### Selected passage
The potential benefits of personalization are based on better adherence to customers’ requirements and the resulting customers’ satisfaction. Several studies suggest that this strategy may be particularly suitable in highly competitive sectors like fashion industry, where product differentiation is a key factor to compete in the market and achieve a competitive advantage [6]. A company may decide to offer only a few customizable products, or could adopt a fully made-to-measure strategy involving all aspects of its production [7,8,9,10,11].

This chapter proposes an approach to evaluate Supply Chain (SC) performance of customized productions characterized by small-customized orders within the footwear industry. Thanks to a prototype web-based interface, a simulation model evaluates different type of performance indicators like inventory volume, order delivery, product quality for customized (i.e. small production) and traditional collections (i.e. large productions), and quality and delivery time of suppliers [4]. The model is based on deep analysis of historical data from 8 companies to study the common features of their SCs and to define a model that can represent the most critical and important steps in production.

The chapter is organized as follows. Section 10.2 gives an overview of the literature related to SC management for customized production. Section 10.3 presents the proposed approach, whereas Sect. 10.4 presents the details about the simulation model and the scenarios to be evaluated. Finally, Sect. 10.5 discusses the conclusions and future developments.

### Work instructions
a: Answer these questions from the passage on customized footwear supply chains, giving each answer on its own line:
(i) From how many companies does the historical data behind the model come?
(ii) Which section presents the details of the simulation model?
(iii) In what kind of sectors do several studies suggest personalization may be particularly suitable?
b: Return the stretch of the passage on customized footwear supply chains from "The chapter is" through "and future developments.", copied word for word.
c: Supply the next part of the passage on customized footwear supply chains, starting after its final sentence.
The listing comes from a separate, unrelated source.

### Extracted information

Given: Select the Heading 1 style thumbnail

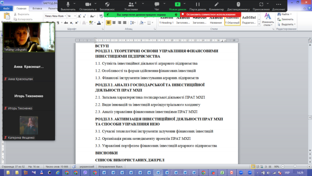Looking at the screenshot, I should [x=166, y=21].
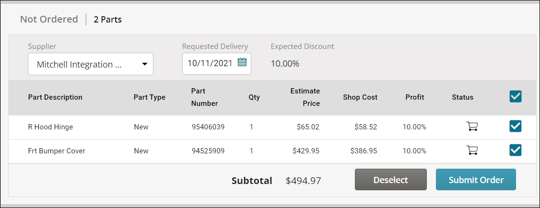Open the calendar picker icon
This screenshot has width=540, height=208.
tap(242, 62)
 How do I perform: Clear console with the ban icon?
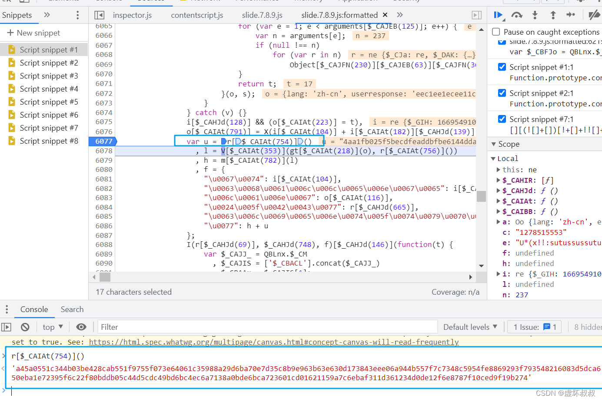(25, 327)
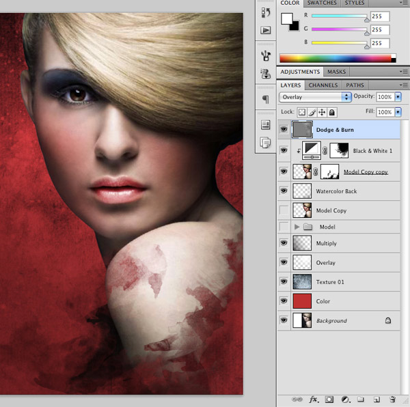Image resolution: width=410 pixels, height=407 pixels.
Task: Click the link layers icon
Action: point(297,399)
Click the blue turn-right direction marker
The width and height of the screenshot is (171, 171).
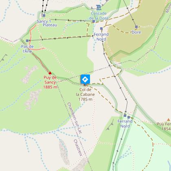[85, 79]
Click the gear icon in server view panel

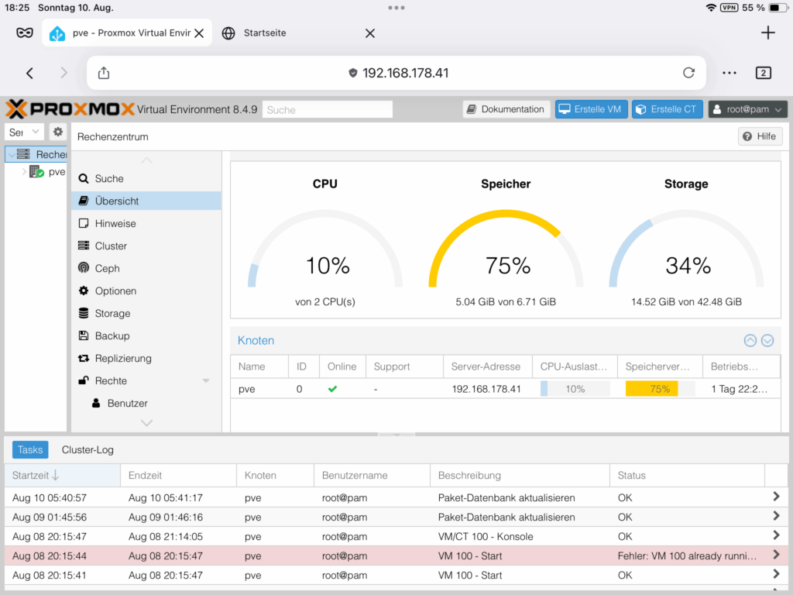58,132
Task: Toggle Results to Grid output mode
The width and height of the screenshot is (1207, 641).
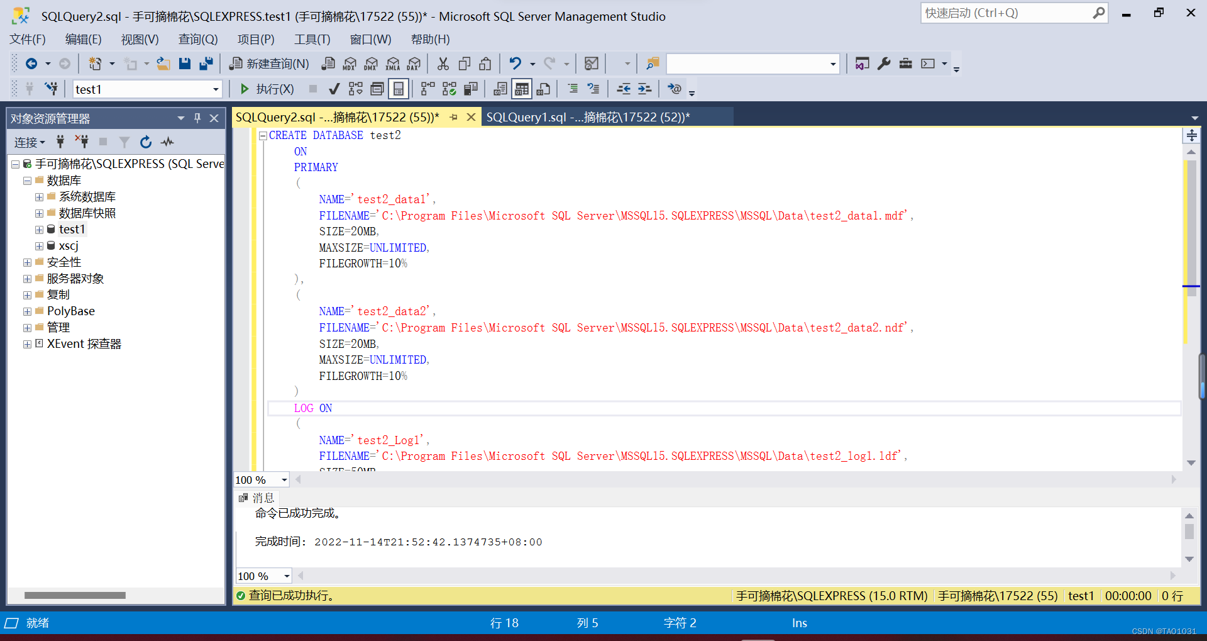Action: [522, 89]
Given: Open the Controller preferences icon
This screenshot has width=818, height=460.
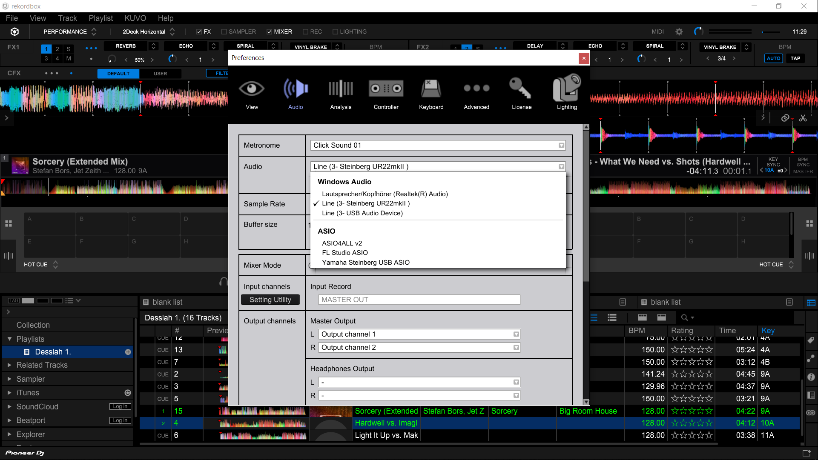Looking at the screenshot, I should coord(386,89).
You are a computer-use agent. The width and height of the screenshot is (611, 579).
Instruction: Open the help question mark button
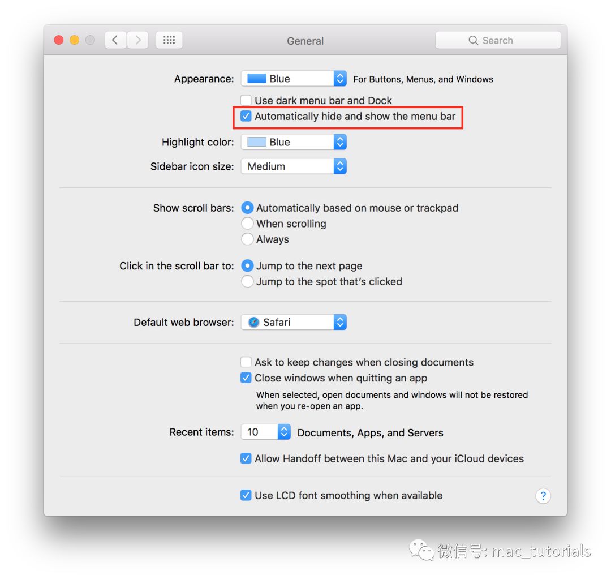[x=543, y=496]
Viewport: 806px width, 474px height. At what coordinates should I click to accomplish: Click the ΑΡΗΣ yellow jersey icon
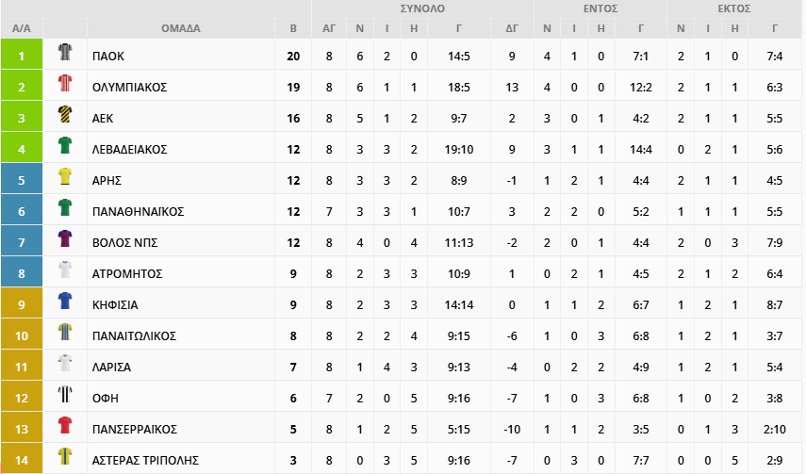click(65, 176)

### Exercise answers
a:
(i) 8 companies
(ii) Section 10.4
(iii) Highly competitive sectors like the fashion industry

b:
The chapter is organized as follows. Section 10.2 gives an overview of the literature related to SC management for customized production. Section 10.3 presents the proposed approach, whereas Sect. 10.4 presents the details about the simulation model and the scenarios to be evaluated. Finally, Sect. 10.5 discusses the conclusions and future developments.

c:
2 State of the Art

Customization strategy should enable a company to provide the right product variety without compromising rapid response to market or impinging upon its need for efficient production [9, 10]. In this way, customization is like mass production of customized goods while needing to find a trade-off between efficiency and flexibility [6, 9, 10, 12, 13]. This issue has been extensively studied from the company’s internal point of view by identifying product design aspects (such as modularization and postponement [14, 15]) that can combine the different market demand needs with the production capability of a company [8]. In particular, for what concerns footwear industry, the development of new customized collections has become a significant challenge, where the desire for style, quality and comfort is very high and is influenced by the customer individual expectations and needs. Several footwear companies have decided to shift from the production of standard products to customization of some product collections for final consumers or for their direct first tier customers (i.e. retailers having direct contact with the final market that are able to specify the type of product customization that will be offered and appreciated within their shops). Therefore, footwear industry has started to create collections that match the stylistic and aesthetic trends of the market, e.g. flash collections characterized by a low number of products compared to traditional collections, produced in compressed lead times and characterized by features based on the specific market requirements [16]. However, an analysis that considers the implication that customization has on the entire SC is still missing and this works aims at filling this gap. Customization remains a real challenge within the footwear sector because of the complexity of the entire production process, which encompasses the assembly of several shoe parts while using different materials and manufacturing technologies and needing the involvement of many SC partners.

In customized contexts, the supply network configuration must be supported by the systemic monitoring of performance indicators [17], in particular of the suppliers’ performance, as a way to assure the timing of the delivering process [18]. Therefore, how to physically locate production and manage supplier relationships have become an increasingly important strategic decision as shown both in review [19], in explorative studies [20,21,22] and quantitative modelling [16, 23,24,25,26] to optimize sourcing and production activities.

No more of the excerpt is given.